Reading text:
Welcome. We’re honored to host you here in Washington.
I especially want to thank, and express how honored we are to be joined by the Heads of State who are with us today, and who you’ll hear from.
I also want to thank the ministers who are joining us today. The directors of multilateral organizations. Civil Society leaders. Private sector leaders. And Members of Congress.
I’m honored to share co-moderating duties with Foreign Minister Tedros Adhanom of Ethiopia – who is such a wonderful leader on issues that matter to the people of Ethiopia and the people of the world and someone I have had the privilege to work with during my time in the private sector.
As you know, the continent is home to six of the world’s 10 fastest growing economies. Just in the last ten years, real income across the continent grew by one-third and life expectancy increased by 10 percent. And looking forward to the next decade, GDP is expected to rise an average of 6 percent every year. So in many ways, the continent has become an international symbol of progress.
When President Obama visited Cape Town last year, he called for a new model of partnership between the U.S. and Africa. A “partnership of equals” that “empowers Africans to access greater opportunity.” A partnership that is only possible with healthy mothers, children, and public health systems.
We are here today because public health is an anchor of economic health and individual well-being in the U.S., in Africa, and in every part of our world.
Four Areas of Discussion
We hope to center today’s discussion around four areas:
- First: keeping the world safe and secure from infectious disease and emerging threats and challenges.

The problem:
In the welcome remarks, by how much did real income across the continent grow over the last ten years?

Data excerpts:

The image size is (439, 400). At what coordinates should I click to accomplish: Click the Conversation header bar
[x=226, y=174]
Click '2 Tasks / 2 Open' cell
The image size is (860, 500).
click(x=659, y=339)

Your solution:
By one-third.